Reprint all entries without any alteration.

Stored items
-*-*-

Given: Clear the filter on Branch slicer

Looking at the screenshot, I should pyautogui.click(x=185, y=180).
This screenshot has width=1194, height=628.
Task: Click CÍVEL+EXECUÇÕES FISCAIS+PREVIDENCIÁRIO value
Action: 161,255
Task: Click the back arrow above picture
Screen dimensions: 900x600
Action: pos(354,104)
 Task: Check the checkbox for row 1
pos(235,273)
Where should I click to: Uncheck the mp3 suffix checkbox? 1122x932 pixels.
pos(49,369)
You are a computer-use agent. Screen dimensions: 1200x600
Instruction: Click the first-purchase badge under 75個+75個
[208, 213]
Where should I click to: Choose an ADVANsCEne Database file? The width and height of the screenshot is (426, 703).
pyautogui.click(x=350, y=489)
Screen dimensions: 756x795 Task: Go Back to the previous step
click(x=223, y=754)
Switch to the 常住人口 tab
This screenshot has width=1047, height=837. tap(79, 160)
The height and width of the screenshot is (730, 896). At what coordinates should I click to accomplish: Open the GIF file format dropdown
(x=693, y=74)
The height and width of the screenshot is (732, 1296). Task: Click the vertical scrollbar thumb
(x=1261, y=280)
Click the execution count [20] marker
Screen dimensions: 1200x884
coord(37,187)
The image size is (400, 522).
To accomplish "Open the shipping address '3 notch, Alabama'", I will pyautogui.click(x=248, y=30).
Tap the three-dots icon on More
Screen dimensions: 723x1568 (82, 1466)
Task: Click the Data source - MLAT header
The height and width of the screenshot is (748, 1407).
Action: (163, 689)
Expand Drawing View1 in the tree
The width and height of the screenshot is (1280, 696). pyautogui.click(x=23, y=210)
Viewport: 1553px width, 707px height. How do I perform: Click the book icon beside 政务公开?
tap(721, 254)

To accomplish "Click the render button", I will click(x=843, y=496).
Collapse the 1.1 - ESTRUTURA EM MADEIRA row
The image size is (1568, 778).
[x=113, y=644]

-*-*-

**Solution**
Given: Clear the filter on Branch slicer

Looking at the screenshot, I should pyautogui.click(x=185, y=180).
This screenshot has width=1194, height=628.
Task: Click CÍVEL+EXECUÇÕES FISCAIS+PREVIDENCIÁRIO value
Action: 161,255
Task: Click the back arrow above picture
Screen dimensions: 900x600
Action: pos(354,104)
 Task: Check the checkbox for row 1
pos(235,273)
Where should I click to: Uncheck the mp3 suffix checkbox? 1122x932 pixels.
pos(49,369)
You are a computer-use agent. Screen dimensions: 1200x600
Instruction: Click the first-purchase badge under 75個+75個
[208, 213]
Where should I click to: Choose an ADVANsCEne Database file? The width and height of the screenshot is (426, 703).
pyautogui.click(x=350, y=489)
Screen dimensions: 756x795 Task: Go Back to the previous step
click(x=223, y=754)
Switch to the 常住人口 tab
This screenshot has width=1047, height=837. tap(79, 160)
The height and width of the screenshot is (730, 896). At what coordinates should I click to accomplish: Open the GIF file format dropdown
(x=693, y=74)
The height and width of the screenshot is (732, 1296). Task: Click the vertical scrollbar thumb
(x=1261, y=280)
Click the execution count [20] marker
Screen dimensions: 1200x884
coord(37,187)
The image size is (400, 522).
To accomplish "Open the shipping address '3 notch, Alabama'", I will pyautogui.click(x=248, y=30).
Tap the three-dots icon on More
Screen dimensions: 723x1568 (82, 1466)
Task: Click the Data source - MLAT header
The height and width of the screenshot is (748, 1407).
Action: (163, 689)
Expand Drawing View1 in the tree
The width and height of the screenshot is (1280, 696). pyautogui.click(x=23, y=210)
Viewport: 1553px width, 707px height. How do I perform: Click the book icon beside 政务公开?
tap(721, 254)

To accomplish "Click the render button", I will click(x=843, y=496).
Collapse the 1.1 - ESTRUTURA EM MADEIRA row
The image size is (1568, 778).
[x=113, y=644]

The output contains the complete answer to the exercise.